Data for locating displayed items
========
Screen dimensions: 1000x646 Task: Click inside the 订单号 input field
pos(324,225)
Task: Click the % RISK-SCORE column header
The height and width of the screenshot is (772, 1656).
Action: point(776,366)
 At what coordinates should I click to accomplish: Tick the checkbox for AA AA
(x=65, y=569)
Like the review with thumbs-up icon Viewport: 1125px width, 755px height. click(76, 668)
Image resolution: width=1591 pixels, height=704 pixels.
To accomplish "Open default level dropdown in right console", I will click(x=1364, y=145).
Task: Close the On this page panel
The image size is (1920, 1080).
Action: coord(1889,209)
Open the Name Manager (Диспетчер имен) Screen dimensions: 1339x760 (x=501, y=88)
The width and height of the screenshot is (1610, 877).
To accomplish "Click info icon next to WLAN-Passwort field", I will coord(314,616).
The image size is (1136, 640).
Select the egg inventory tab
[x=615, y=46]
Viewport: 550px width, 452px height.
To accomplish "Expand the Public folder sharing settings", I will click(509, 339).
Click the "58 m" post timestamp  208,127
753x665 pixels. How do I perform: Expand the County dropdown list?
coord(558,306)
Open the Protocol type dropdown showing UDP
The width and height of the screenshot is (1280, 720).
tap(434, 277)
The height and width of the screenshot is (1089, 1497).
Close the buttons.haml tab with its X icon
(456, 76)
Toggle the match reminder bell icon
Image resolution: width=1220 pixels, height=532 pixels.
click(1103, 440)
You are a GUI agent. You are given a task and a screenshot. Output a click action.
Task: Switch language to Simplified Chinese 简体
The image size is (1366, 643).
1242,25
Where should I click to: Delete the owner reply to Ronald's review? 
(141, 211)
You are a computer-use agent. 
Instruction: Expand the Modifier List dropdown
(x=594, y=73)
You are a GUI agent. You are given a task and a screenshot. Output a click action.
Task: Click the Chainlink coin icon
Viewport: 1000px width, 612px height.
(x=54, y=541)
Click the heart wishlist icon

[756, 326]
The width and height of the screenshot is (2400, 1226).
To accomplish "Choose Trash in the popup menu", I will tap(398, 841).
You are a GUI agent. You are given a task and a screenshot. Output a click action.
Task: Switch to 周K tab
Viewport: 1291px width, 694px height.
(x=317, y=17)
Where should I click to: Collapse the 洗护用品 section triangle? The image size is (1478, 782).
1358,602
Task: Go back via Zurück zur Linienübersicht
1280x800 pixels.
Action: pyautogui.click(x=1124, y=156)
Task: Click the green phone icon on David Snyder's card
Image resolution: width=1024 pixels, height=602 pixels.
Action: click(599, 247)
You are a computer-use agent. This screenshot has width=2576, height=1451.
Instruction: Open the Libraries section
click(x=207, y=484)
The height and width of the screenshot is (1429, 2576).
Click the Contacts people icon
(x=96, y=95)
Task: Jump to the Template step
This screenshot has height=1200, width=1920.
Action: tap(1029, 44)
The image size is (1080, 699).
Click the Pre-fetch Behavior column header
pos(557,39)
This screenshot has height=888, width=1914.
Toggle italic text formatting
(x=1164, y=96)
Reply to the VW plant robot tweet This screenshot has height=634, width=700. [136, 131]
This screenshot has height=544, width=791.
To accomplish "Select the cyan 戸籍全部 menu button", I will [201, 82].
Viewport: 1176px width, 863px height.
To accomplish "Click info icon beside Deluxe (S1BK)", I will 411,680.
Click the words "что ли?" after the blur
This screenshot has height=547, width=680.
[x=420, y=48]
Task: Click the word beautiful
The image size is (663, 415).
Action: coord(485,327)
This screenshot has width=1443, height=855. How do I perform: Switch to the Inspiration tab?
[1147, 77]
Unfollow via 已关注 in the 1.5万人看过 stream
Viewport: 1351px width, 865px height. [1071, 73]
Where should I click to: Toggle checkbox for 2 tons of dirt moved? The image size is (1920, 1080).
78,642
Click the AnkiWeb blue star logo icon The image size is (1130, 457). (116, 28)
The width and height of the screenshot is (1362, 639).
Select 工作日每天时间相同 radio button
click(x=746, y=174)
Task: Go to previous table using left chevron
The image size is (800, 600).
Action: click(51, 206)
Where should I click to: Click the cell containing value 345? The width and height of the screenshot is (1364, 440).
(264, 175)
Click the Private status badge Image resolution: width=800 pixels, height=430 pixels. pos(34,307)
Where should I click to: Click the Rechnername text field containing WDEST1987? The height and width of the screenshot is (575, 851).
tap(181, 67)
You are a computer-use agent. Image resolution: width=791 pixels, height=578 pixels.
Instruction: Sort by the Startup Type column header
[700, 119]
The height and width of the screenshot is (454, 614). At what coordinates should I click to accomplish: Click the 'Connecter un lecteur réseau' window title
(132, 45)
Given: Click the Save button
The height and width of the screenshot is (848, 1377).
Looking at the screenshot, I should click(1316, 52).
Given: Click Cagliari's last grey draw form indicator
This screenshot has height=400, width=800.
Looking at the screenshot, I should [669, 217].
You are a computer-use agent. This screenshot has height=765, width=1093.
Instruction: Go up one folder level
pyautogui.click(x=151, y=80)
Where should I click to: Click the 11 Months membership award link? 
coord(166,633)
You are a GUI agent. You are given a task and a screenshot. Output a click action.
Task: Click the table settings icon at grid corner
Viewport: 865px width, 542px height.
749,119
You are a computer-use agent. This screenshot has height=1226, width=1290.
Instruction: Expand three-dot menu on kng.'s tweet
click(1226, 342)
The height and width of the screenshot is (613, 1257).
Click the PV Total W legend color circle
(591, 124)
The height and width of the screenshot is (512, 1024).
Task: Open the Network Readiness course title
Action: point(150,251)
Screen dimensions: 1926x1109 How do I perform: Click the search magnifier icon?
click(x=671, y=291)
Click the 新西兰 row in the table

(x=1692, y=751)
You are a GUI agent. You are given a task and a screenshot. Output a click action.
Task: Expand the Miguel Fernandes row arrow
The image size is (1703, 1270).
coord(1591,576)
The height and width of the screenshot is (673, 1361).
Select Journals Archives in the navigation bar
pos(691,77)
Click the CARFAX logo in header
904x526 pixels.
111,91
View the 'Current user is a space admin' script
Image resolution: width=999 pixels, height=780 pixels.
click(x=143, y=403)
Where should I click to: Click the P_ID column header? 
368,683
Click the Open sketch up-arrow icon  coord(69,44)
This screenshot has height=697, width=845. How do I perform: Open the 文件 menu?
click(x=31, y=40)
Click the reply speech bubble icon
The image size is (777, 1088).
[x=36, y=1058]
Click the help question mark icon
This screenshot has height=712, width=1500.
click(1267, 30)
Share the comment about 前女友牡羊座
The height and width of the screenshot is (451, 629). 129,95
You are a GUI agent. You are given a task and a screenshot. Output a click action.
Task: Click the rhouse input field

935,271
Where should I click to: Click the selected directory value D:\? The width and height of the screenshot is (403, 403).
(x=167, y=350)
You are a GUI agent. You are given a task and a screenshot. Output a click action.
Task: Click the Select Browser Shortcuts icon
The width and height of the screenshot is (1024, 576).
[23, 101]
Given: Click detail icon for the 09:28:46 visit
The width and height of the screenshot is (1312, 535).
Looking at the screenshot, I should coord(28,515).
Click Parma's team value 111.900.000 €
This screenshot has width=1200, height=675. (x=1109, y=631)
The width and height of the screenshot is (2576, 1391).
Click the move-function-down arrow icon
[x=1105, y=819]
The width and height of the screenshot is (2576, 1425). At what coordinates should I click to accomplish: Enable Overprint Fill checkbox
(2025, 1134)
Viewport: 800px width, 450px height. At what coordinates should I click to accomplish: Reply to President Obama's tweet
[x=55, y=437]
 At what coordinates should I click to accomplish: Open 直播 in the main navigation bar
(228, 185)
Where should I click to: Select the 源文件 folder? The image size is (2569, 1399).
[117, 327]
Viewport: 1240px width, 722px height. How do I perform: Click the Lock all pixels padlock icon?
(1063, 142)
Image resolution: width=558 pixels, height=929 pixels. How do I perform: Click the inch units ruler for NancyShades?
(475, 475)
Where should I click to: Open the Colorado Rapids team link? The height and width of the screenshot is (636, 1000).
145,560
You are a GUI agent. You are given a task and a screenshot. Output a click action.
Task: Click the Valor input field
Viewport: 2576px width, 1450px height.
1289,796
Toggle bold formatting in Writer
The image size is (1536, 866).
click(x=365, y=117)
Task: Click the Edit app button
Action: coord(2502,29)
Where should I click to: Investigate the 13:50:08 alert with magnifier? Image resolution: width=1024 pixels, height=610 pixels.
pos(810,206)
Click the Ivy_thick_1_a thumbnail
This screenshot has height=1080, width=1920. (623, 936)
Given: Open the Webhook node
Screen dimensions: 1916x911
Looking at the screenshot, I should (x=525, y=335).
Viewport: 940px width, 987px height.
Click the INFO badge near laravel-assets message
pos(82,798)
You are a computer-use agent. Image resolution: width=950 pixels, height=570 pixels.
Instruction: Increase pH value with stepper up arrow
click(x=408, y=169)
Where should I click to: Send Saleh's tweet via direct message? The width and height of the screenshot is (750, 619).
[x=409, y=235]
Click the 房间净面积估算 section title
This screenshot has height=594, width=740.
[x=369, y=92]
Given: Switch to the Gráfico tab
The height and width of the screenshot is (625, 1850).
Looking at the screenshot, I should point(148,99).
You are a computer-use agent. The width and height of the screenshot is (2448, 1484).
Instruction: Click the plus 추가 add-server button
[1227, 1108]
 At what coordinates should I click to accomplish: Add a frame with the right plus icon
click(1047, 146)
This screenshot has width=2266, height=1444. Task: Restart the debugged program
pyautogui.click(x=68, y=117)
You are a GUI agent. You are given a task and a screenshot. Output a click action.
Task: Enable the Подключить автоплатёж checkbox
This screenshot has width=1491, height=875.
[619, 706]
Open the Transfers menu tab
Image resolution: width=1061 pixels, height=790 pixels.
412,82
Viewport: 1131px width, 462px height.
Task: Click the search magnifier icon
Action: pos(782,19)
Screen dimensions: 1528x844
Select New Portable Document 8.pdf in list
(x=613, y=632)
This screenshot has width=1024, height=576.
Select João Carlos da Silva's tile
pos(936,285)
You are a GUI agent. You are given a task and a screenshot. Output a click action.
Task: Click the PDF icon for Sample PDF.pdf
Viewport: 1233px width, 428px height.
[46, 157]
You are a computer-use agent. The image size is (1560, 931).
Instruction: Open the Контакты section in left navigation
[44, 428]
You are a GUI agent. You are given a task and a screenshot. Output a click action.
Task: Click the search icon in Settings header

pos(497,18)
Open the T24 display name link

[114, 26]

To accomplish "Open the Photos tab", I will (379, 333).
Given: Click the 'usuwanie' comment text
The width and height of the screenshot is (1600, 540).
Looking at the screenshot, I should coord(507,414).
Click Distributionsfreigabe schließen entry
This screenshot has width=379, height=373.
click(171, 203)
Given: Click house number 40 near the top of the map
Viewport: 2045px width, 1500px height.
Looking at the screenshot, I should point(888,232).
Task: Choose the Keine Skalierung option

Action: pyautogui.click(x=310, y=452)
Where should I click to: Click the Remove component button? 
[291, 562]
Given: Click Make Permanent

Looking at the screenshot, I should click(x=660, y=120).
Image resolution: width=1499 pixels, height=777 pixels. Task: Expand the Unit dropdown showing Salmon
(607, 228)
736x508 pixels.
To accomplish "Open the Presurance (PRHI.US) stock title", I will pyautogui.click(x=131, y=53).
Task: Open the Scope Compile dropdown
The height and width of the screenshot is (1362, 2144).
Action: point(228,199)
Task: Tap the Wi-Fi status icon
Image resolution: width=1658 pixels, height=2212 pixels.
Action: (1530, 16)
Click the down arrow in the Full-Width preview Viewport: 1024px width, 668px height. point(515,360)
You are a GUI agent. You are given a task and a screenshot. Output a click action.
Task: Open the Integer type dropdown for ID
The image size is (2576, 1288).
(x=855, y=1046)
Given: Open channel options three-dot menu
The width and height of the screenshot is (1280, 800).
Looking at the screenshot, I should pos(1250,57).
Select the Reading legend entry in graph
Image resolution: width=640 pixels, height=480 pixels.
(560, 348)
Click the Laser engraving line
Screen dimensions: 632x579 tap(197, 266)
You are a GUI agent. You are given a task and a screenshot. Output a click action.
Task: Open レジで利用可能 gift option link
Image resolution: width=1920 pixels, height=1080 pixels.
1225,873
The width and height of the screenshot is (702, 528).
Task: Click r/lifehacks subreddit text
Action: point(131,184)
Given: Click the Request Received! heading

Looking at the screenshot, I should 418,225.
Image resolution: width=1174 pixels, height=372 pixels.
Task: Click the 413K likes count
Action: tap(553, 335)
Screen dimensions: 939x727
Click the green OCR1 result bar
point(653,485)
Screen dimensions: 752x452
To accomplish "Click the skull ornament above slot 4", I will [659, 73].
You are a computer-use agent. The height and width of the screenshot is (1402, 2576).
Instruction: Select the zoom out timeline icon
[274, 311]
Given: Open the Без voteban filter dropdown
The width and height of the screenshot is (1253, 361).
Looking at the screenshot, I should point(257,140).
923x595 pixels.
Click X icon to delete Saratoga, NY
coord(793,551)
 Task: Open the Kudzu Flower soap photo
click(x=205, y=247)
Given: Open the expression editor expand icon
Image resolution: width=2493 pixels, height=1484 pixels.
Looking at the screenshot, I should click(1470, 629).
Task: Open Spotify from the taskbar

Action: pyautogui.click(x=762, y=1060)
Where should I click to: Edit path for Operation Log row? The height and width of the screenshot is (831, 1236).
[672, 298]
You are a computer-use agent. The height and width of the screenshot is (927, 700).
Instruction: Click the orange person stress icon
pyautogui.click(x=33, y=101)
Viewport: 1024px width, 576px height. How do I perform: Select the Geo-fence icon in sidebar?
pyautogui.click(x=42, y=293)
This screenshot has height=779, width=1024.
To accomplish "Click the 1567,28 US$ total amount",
========
_STATED GOAL_
Can you retype the data word for word, from its start up to and including the line with "click(1103, 440)"?

_RESULT FOR THIS EXERCISE_
Screen dimensions: 1000x646 Task: Click inside the 订单号 input field
pos(324,225)
Task: Click the % RISK-SCORE column header
The height and width of the screenshot is (772, 1656).
Action: point(776,366)
 At what coordinates should I click to accomplish: Tick the checkbox for AA AA
(x=65, y=569)
Like the review with thumbs-up icon Viewport: 1125px width, 755px height. click(76, 668)
Image resolution: width=1591 pixels, height=704 pixels.
To accomplish "Open default level dropdown in right console", I will click(x=1364, y=145).
Task: Close the On this page panel
The image size is (1920, 1080).
Action: coord(1889,209)
Open the Name Manager (Диспетчер имен) Screen dimensions: 1339x760 (x=501, y=88)
The width and height of the screenshot is (1610, 877).
To accomplish "Click info icon next to WLAN-Passwort field", I will coord(314,616).
The image size is (1136, 640).
Select the egg inventory tab
[x=615, y=46]
Viewport: 550px width, 452px height.
To accomplish "Expand the Public folder sharing settings", I will click(509, 339).
Click the "58 m" post timestamp  208,127
753x665 pixels. How do I perform: Expand the County dropdown list?
coord(558,306)
Open the Protocol type dropdown showing UDP
The width and height of the screenshot is (1280, 720).
tap(434, 277)
The height and width of the screenshot is (1089, 1497).
Close the buttons.haml tab with its X icon
(456, 76)
Toggle the match reminder bell icon
Image resolution: width=1220 pixels, height=532 pixels.
click(1103, 440)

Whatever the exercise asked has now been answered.